--- start of Source material ---

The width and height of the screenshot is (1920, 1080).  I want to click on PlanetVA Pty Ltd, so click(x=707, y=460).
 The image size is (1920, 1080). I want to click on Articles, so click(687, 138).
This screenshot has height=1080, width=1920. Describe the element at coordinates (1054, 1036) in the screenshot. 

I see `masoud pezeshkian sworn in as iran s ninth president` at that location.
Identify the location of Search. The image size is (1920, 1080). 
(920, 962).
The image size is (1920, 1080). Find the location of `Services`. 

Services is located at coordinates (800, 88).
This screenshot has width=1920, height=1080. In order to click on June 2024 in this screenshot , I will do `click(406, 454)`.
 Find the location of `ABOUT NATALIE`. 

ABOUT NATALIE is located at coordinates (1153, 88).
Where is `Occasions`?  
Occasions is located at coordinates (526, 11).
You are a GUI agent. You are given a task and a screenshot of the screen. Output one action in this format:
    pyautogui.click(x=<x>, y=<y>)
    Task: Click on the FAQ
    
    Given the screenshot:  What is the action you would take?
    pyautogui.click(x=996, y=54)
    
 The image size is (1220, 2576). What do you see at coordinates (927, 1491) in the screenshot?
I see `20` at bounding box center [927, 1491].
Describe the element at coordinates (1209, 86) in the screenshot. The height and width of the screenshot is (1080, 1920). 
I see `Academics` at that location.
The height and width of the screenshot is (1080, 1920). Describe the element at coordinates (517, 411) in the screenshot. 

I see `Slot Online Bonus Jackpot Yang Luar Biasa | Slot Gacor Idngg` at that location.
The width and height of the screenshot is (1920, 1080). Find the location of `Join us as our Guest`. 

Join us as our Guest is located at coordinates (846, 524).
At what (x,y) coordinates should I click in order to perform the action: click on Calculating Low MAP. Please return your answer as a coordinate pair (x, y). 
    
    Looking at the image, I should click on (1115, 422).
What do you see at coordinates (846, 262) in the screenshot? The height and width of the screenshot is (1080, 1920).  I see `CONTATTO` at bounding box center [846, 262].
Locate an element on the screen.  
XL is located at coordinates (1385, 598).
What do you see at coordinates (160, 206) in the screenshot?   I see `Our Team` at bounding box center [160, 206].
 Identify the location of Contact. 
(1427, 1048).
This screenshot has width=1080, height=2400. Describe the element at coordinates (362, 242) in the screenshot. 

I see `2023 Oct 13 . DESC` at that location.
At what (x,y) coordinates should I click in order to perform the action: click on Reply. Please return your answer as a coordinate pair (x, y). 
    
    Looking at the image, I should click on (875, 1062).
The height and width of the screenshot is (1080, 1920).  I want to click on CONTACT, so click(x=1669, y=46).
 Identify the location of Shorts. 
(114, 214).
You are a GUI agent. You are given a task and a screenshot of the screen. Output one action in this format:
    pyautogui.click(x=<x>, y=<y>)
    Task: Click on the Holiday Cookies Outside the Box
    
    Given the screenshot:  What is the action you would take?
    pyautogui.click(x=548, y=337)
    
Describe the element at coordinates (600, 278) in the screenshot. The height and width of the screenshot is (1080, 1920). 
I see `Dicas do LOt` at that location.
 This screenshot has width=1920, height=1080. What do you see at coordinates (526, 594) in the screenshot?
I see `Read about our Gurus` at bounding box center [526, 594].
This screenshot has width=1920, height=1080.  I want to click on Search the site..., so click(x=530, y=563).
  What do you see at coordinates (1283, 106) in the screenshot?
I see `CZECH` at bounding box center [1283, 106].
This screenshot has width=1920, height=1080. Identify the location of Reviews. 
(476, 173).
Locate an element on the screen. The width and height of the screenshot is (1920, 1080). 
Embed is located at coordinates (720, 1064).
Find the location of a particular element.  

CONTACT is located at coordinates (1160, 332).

--- end of Source material ---

To do> Write out the listing above again, switching every "Find the location of" to "Give the position of" and leaving everything else the same.

Result for this task>
The width and height of the screenshot is (1920, 1080).  I want to click on PlanetVA Pty Ltd, so click(x=707, y=460).
 The image size is (1920, 1080). I want to click on Articles, so click(687, 138).
This screenshot has height=1080, width=1920. Describe the element at coordinates (1054, 1036) in the screenshot. 

I see `masoud pezeshkian sworn in as iran s ninth president` at that location.
Identify the location of Search. The image size is (1920, 1080). 
(920, 962).
The image size is (1920, 1080). Give the position of `Services`. 

Services is located at coordinates (800, 88).
This screenshot has width=1920, height=1080. In order to click on June 2024 in this screenshot , I will do `click(406, 454)`.
 Give the position of `ABOUT NATALIE`. 

ABOUT NATALIE is located at coordinates (1153, 88).
Where is `Occasions`?  
Occasions is located at coordinates (526, 11).
You are a GUI agent. You are given a task and a screenshot of the screen. Output one action in this format:
    pyautogui.click(x=<x>, y=<y>)
    Task: Click on the FAQ
    
    Given the screenshot:  What is the action you would take?
    pyautogui.click(x=996, y=54)
    
 The image size is (1220, 2576). What do you see at coordinates (927, 1491) in the screenshot?
I see `20` at bounding box center [927, 1491].
Describe the element at coordinates (1209, 86) in the screenshot. The height and width of the screenshot is (1080, 1920). 
I see `Academics` at that location.
The height and width of the screenshot is (1080, 1920). Describe the element at coordinates (517, 411) in the screenshot. 

I see `Slot Online Bonus Jackpot Yang Luar Biasa | Slot Gacor Idngg` at that location.
The width and height of the screenshot is (1920, 1080). Give the position of `Join us as our Guest`. 

Join us as our Guest is located at coordinates (846, 524).
At what (x,y) coordinates should I click in order to perform the action: click on Calculating Low MAP. Please return your answer as a coordinate pair (x, y). 
    
    Looking at the image, I should click on (1115, 422).
What do you see at coordinates (846, 262) in the screenshot? The height and width of the screenshot is (1080, 1920).  I see `CONTATTO` at bounding box center [846, 262].
Locate an element on the screen.  
XL is located at coordinates (1385, 598).
What do you see at coordinates (160, 206) in the screenshot?   I see `Our Team` at bounding box center [160, 206].
 Identify the location of Contact. 
(1427, 1048).
This screenshot has width=1080, height=2400. Describe the element at coordinates (362, 242) in the screenshot. 

I see `2023 Oct 13 . DESC` at that location.
At what (x,y) coordinates should I click in order to perform the action: click on Reply. Please return your answer as a coordinate pair (x, y). 
    
    Looking at the image, I should click on (875, 1062).
The height and width of the screenshot is (1080, 1920).  I want to click on CONTACT, so click(x=1669, y=46).
 Identify the location of Shorts. 
(114, 214).
You are a GUI agent. You are given a task and a screenshot of the screen. Output one action in this format:
    pyautogui.click(x=<x>, y=<y>)
    Task: Click on the Holiday Cookies Outside the Box
    
    Given the screenshot:  What is the action you would take?
    pyautogui.click(x=548, y=337)
    
Describe the element at coordinates (600, 278) in the screenshot. The height and width of the screenshot is (1080, 1920). 
I see `Dicas do LOt` at that location.
 This screenshot has width=1920, height=1080. What do you see at coordinates (526, 594) in the screenshot?
I see `Read about our Gurus` at bounding box center [526, 594].
This screenshot has width=1920, height=1080.  I want to click on Search the site..., so click(x=530, y=563).
  What do you see at coordinates (1283, 106) in the screenshot?
I see `CZECH` at bounding box center [1283, 106].
This screenshot has width=1920, height=1080. Identify the location of Reviews. 
(476, 173).
Locate an element on the screen. The width and height of the screenshot is (1920, 1080). 
Embed is located at coordinates (720, 1064).
Give the position of a particular element.  

CONTACT is located at coordinates (1160, 332).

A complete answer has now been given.